Hillary Rodham Clinton survived yet another day.
There will be little time for celebration, though. Time and money are running out.
Her win Tuesday in the large and important swing state of Pennsylvania was hard-fought. Barack Obama's well-funded effort to shut her down did not reach its ultimate goal of a surprise upset.
The dynamics of the race are the same as they've been for more than two months. Obama is the front-runner, and California-based Democratic consultant Dan Newman points out that is more important the closer the campaign comes to the end of the primary season.
"He's content to essentially run out the clock with his narrow lead, while she needs something dramatic to happen," Newman said. "A one-run advantage in the first inning isn't a big deal, but a one-run lead in the ninth looms large."
Obama already is spending twice as much on ads airing in North Carolina and Indiana, the two states that come up next with primaries on May 6. He's even advertising in Oregon, a state that he should win, where voting by mail begins in the first week of May.
He can afford to shower every contest with campaign dollars from the $42 million he had at the beginning of April, while Clinton is in debt. She'll have to either persuade donors to give her more money to sustain her long-shot bid or float herself another multimillion- dollar loan.

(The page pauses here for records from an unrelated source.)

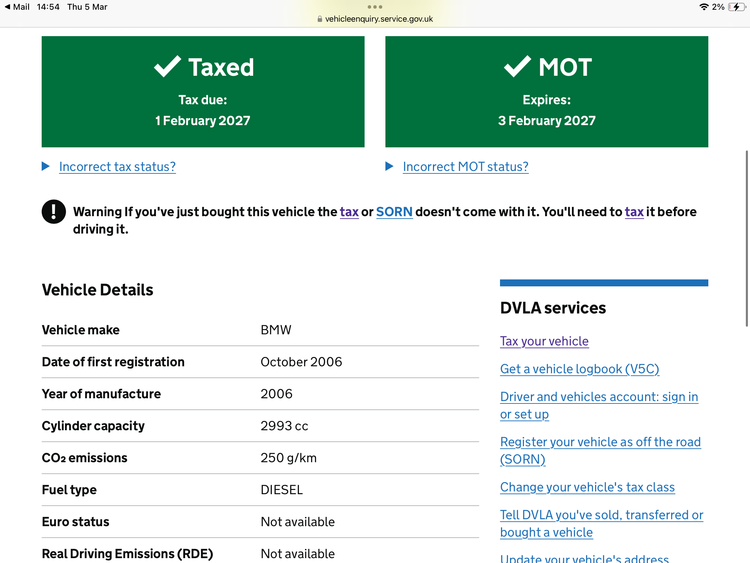Open Change your vehicle's tax class link
This screenshot has height=563, width=750.
click(x=587, y=487)
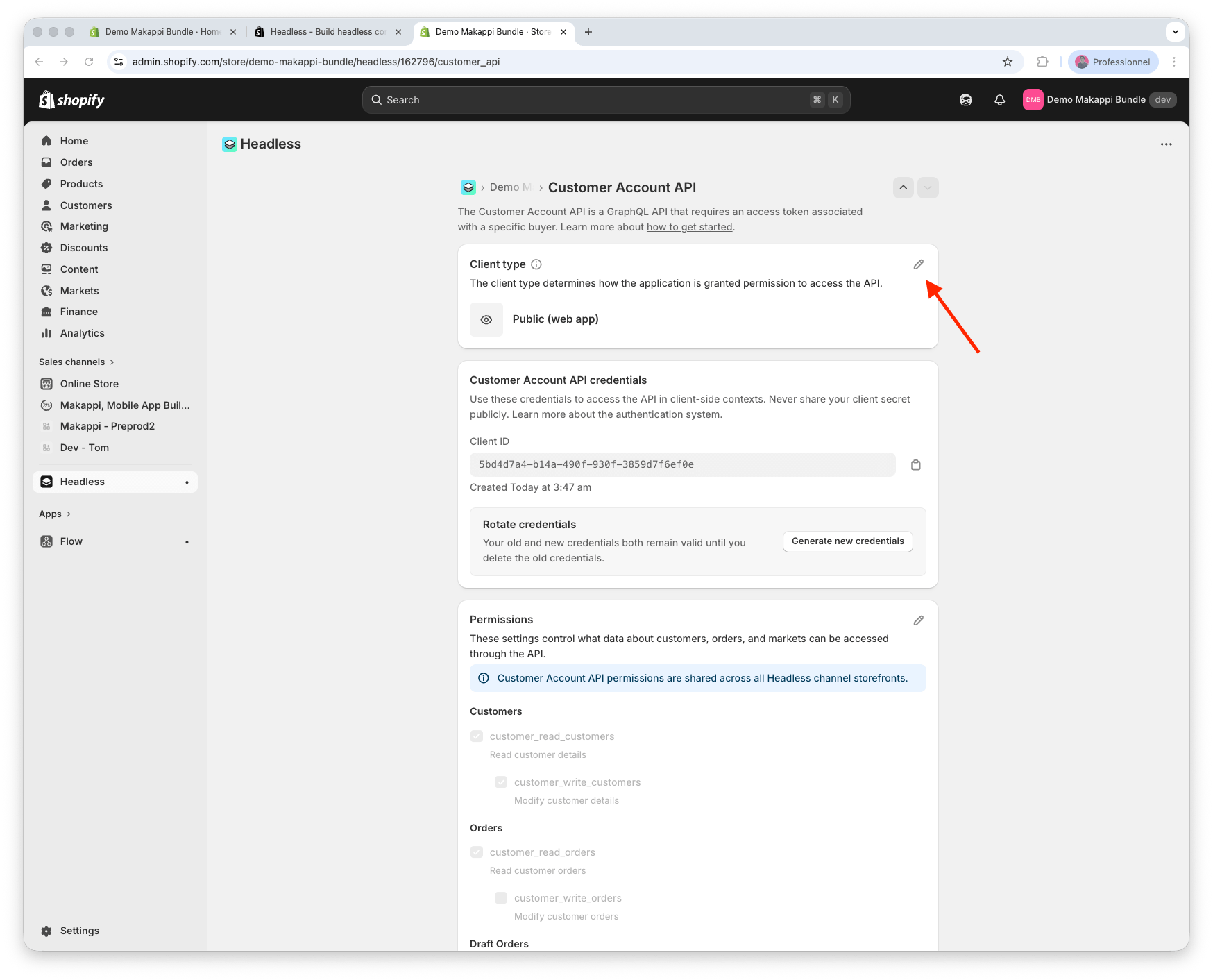Viewport: 1213px width, 980px height.
Task: Open the notifications bell
Action: coord(999,100)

In Pennsylvania, Clinton won with the support of whites, women and older voters, according to exit polls conducted for The Associated Press and the television networks.
Underscoring the race's excitement, more than one in 10 voters Tuesday had registered with the state's Democratic party since the beginning of the year. And about six in 10 of them were voting for Obama.
Biggest prize left: North Carolina
Some voters had a hard time making up their minds. About a quarter of the day's voters reported having made their minds up within the past week, and about six in 10 of them backed Clinton.
Of the states left, the biggest prize is North Carolina, a state that both sides are predicting Obama will win. Clinton dispatched one of her top state organizers, California and Texas veteran Ace Smith, to North Carolina in an effort to get every vote she can. Smith told reporters last week that getting the percentage spread within single digits would be a victory for Clinton. Obama's also expected to win Oregon and South Dakota.
So where can she look for victory? West Virginia and Kentucky are likely Clinton wins, but they offer less than 100 delegates combined. She also has a chance in Guam, Puerto Rico, Montana and Indiana. But none of them are likely to give her a big enough margin to put her over Obama.
To win, she needs to convince voters that Obama is not electable in November even though he's ahead in the delegate race.
She needs a big influx of cash.
She needs a shocking change of fortune.